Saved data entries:
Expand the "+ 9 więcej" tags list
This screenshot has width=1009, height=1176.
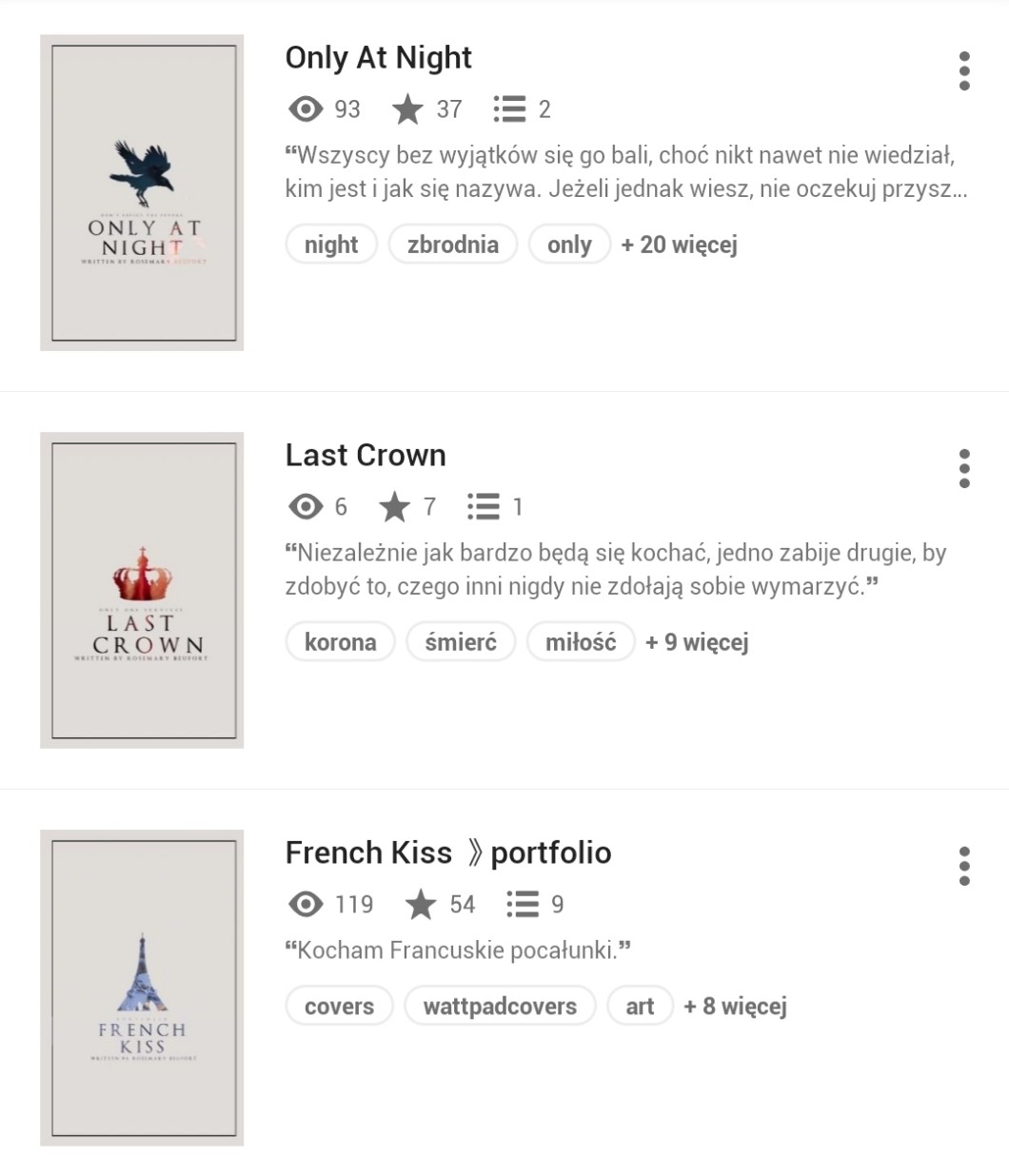(x=697, y=642)

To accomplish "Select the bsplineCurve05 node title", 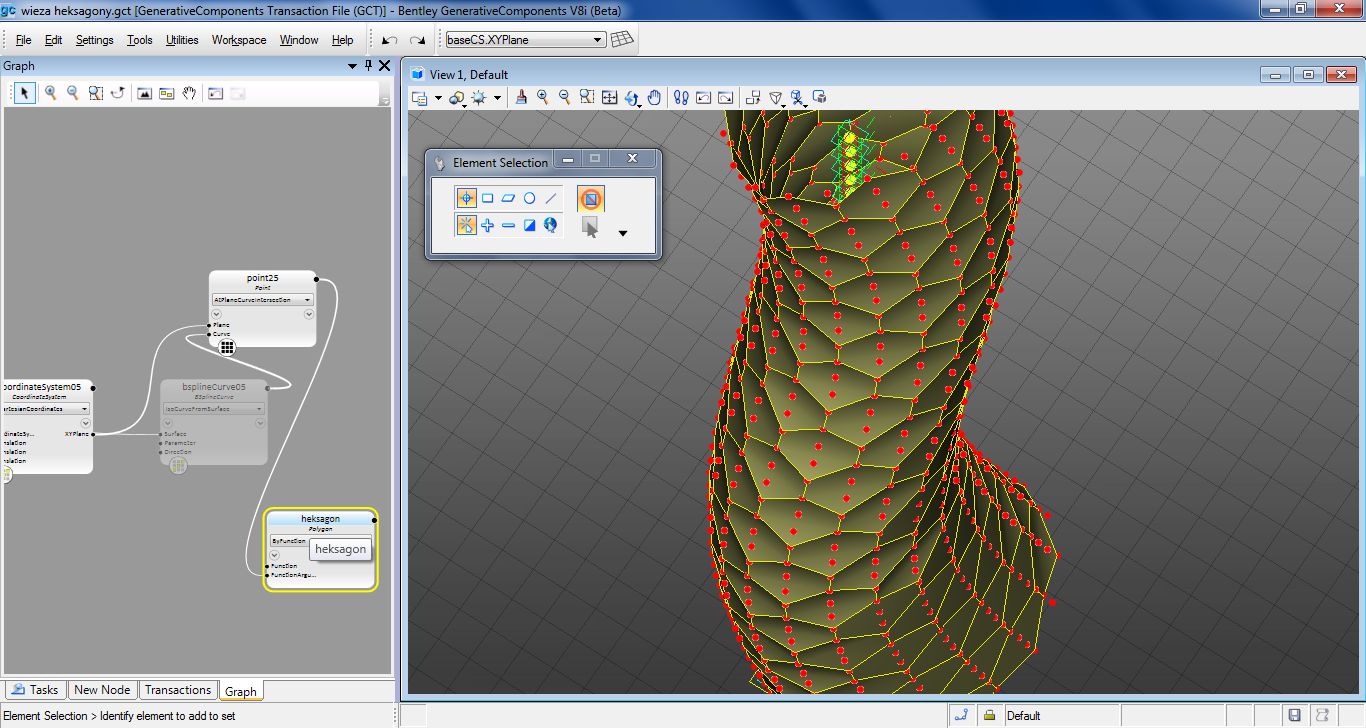I will coord(213,386).
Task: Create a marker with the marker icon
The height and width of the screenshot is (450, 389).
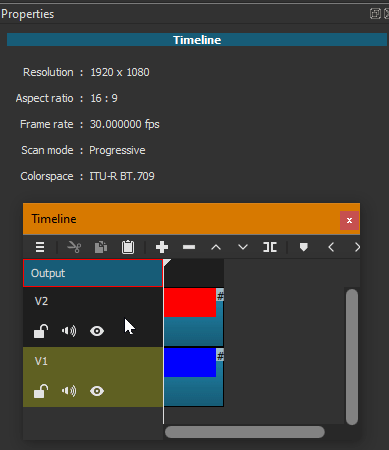Action: (304, 247)
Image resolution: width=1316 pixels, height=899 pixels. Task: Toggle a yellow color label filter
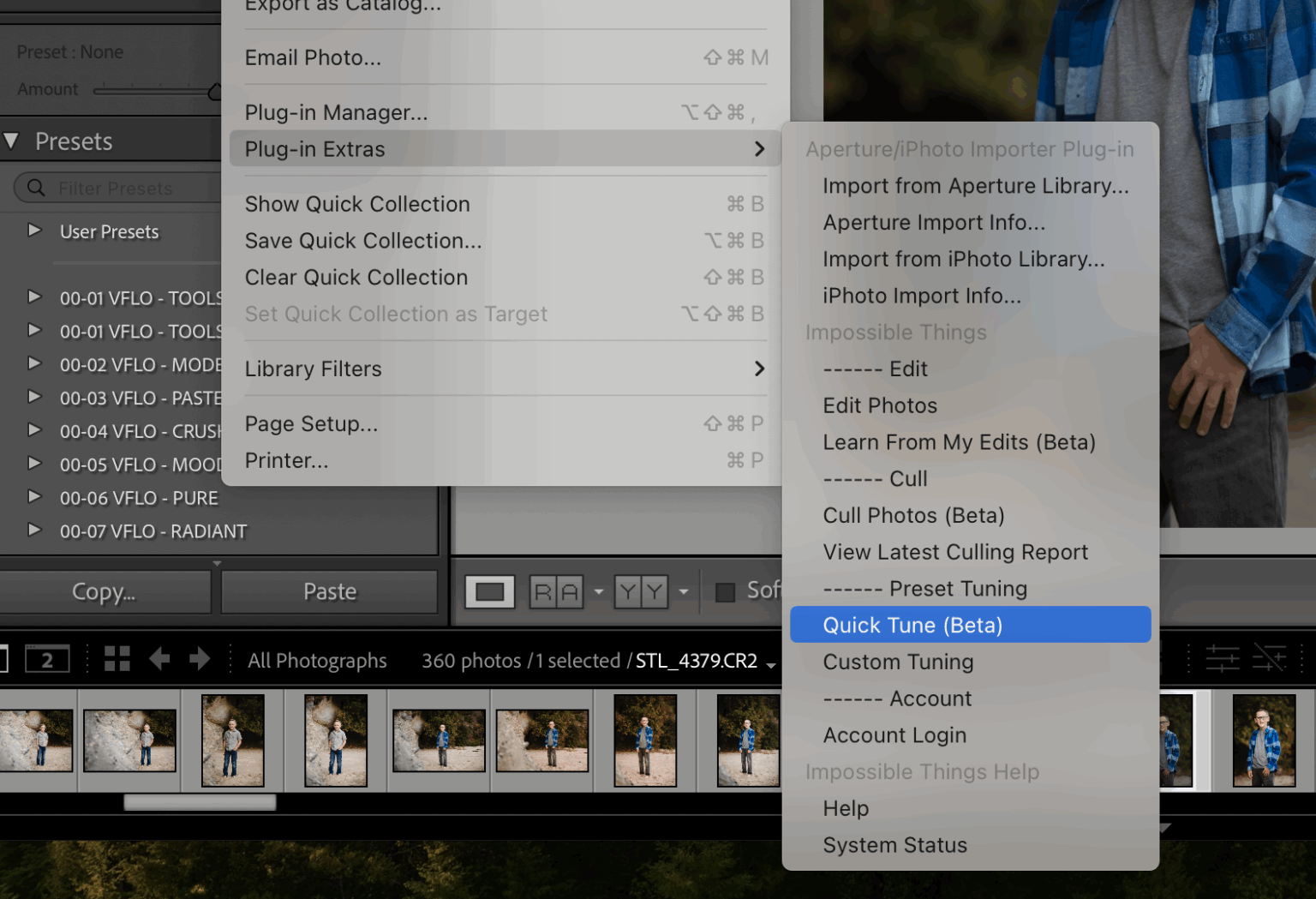click(x=629, y=591)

• ASSIGNED TASK: Only the lines from the one with "The height and" through the final line of the entries above are to be repeated, exactly as written and without pictures.

• WRITTEN SOLUTION:
The height and width of the screenshot is (450, 389).
Action: (304, 247)
Image resolution: width=1316 pixels, height=899 pixels. Task: Toggle a yellow color label filter
click(x=629, y=591)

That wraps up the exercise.